• TASK OBJECTIVE
Collect every line in the records below that contains the word "icon" and copy each of those lines unchanged. Case counts, so match only that capitalization.

↓

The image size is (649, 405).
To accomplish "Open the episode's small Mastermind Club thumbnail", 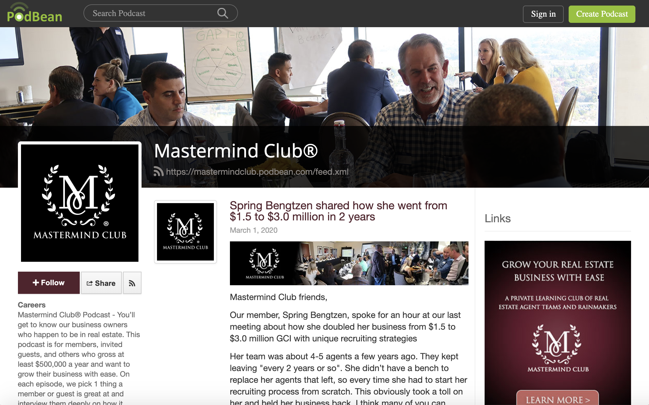I will 185,232.
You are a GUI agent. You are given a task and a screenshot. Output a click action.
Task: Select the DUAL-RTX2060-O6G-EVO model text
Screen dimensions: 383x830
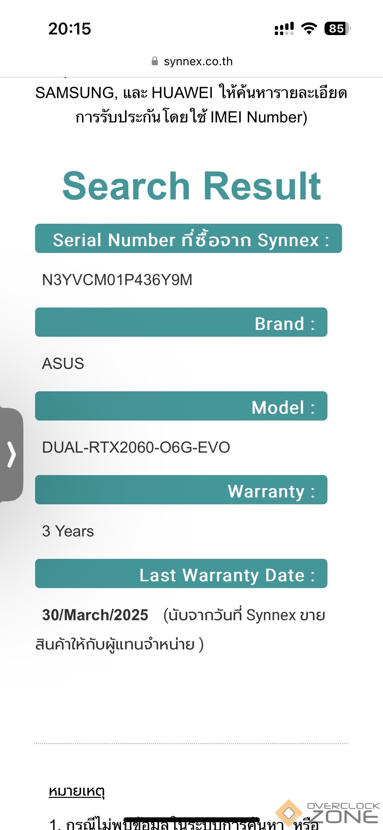136,447
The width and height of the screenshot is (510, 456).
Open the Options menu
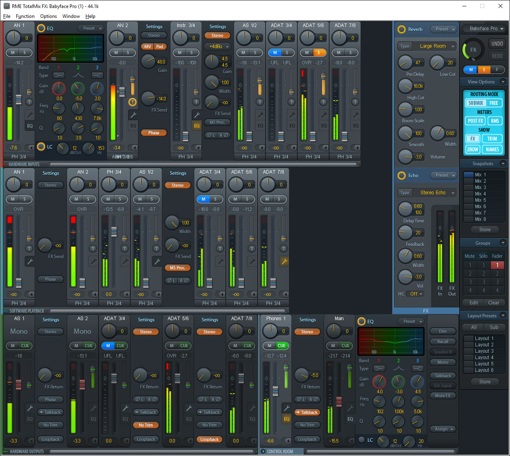tap(48, 16)
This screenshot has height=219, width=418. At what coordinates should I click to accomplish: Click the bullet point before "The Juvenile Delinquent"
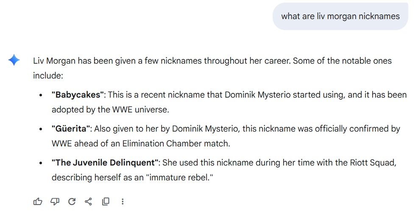coord(41,163)
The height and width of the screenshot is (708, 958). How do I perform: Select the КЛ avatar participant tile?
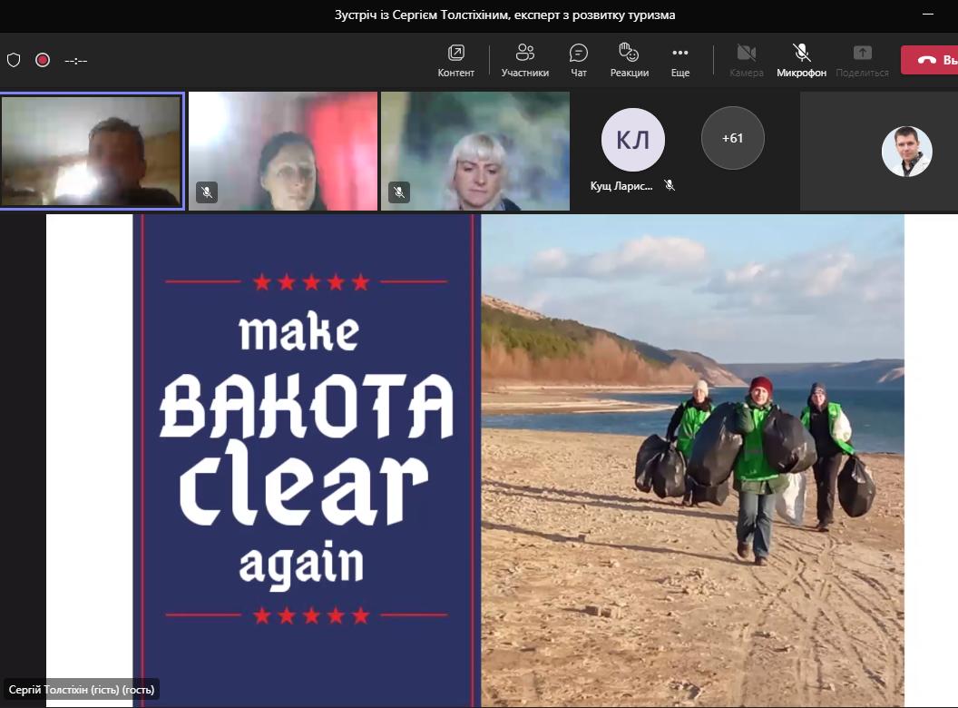[x=632, y=140]
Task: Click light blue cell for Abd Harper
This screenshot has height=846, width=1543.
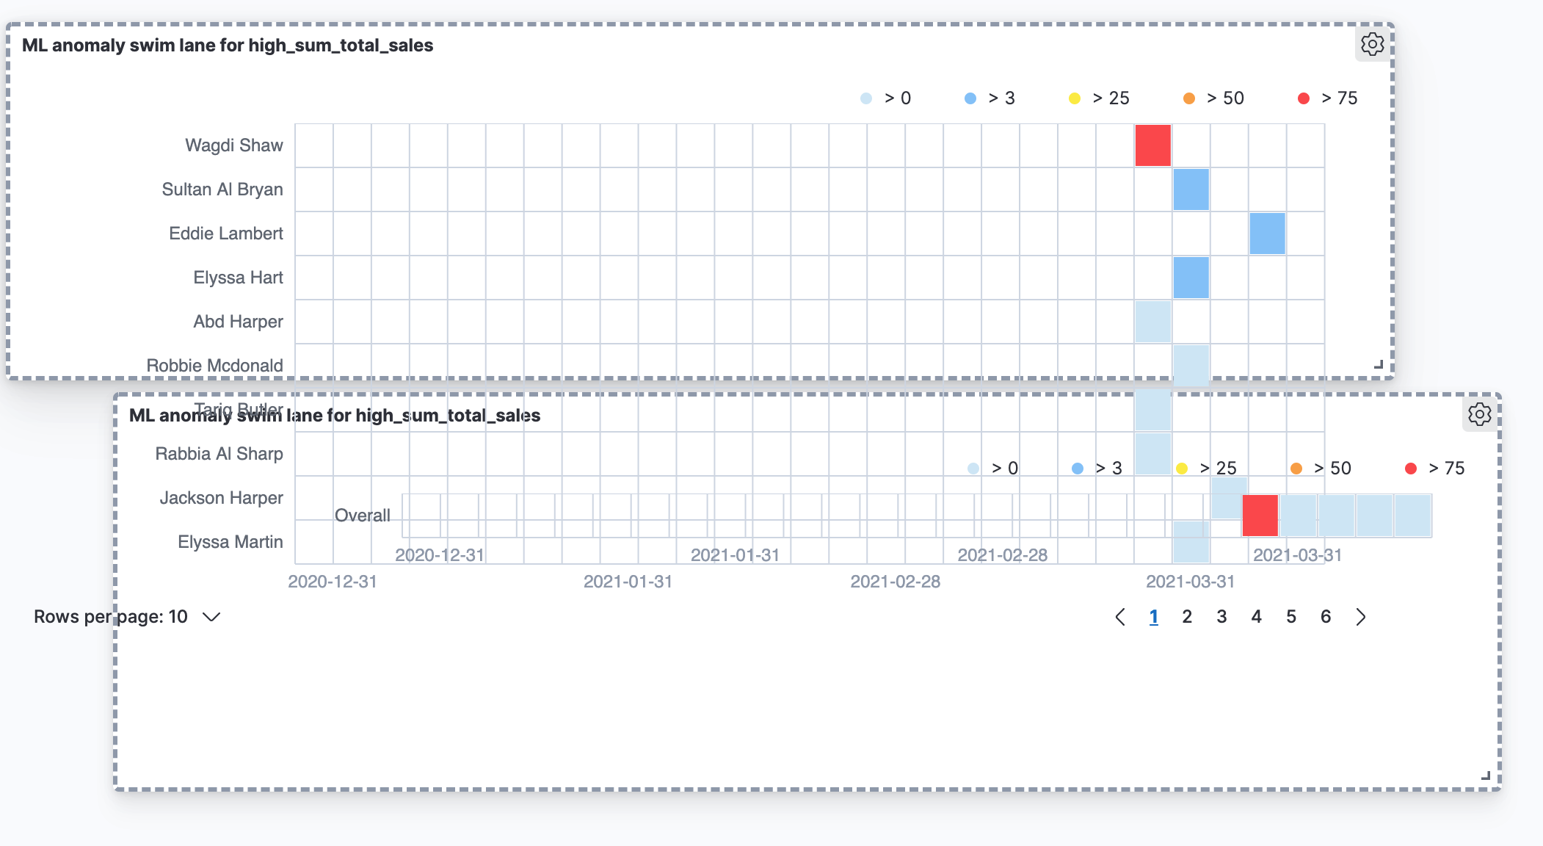Action: click(1152, 322)
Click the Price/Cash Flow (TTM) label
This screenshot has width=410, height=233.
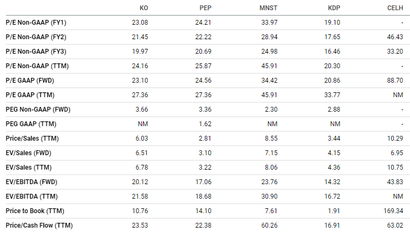[x=39, y=225]
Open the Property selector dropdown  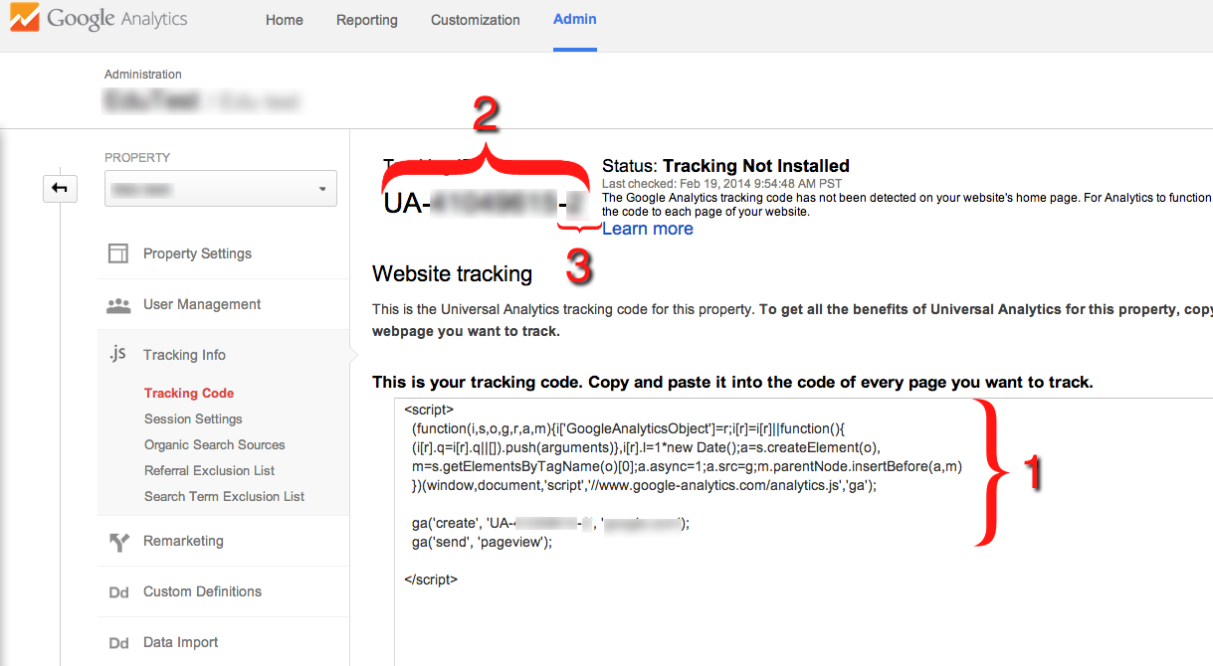coord(220,188)
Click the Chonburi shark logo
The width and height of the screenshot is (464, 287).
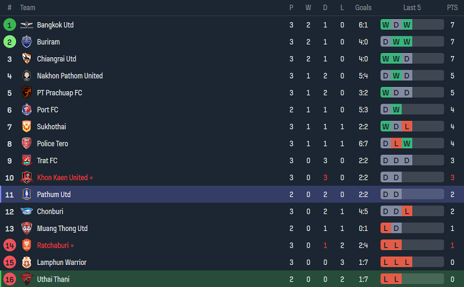pos(26,211)
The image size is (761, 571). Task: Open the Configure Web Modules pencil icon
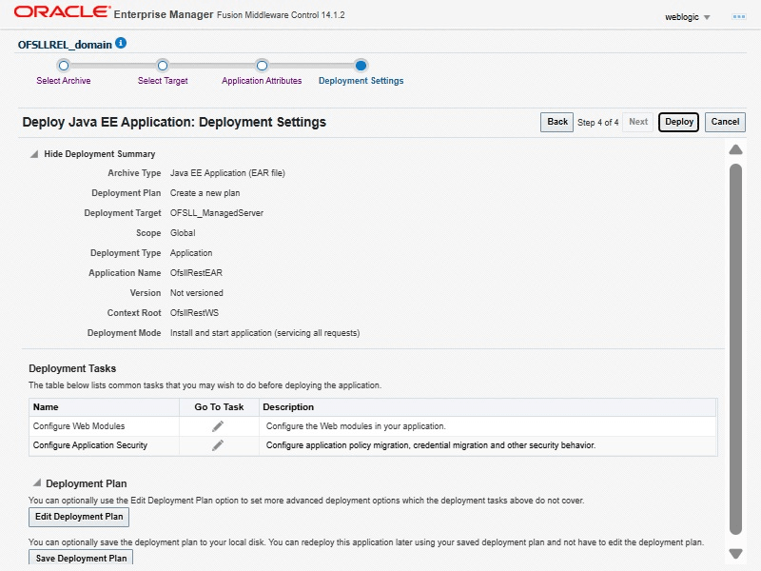point(218,426)
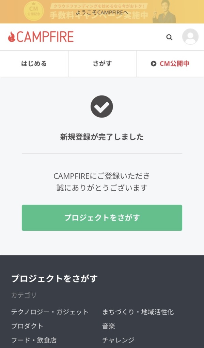The width and height of the screenshot is (204, 348).
Task: Click the checkmark circle completion icon
Action: [x=102, y=106]
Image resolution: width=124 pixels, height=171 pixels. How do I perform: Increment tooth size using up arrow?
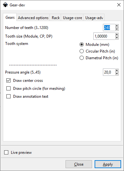[117, 34]
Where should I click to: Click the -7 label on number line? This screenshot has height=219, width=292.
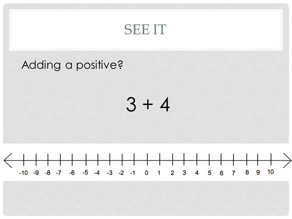59,173
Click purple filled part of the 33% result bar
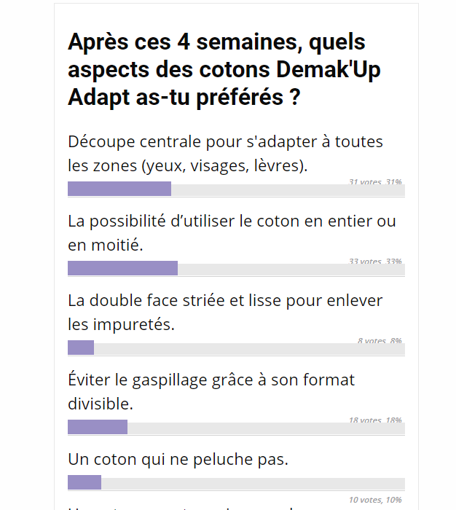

↑

• RESPONSE TO THIS EXERCISE
The image size is (761, 571). Task: Open the Configure Web Modules pencil icon
Task: Click the checkmark circle completion icon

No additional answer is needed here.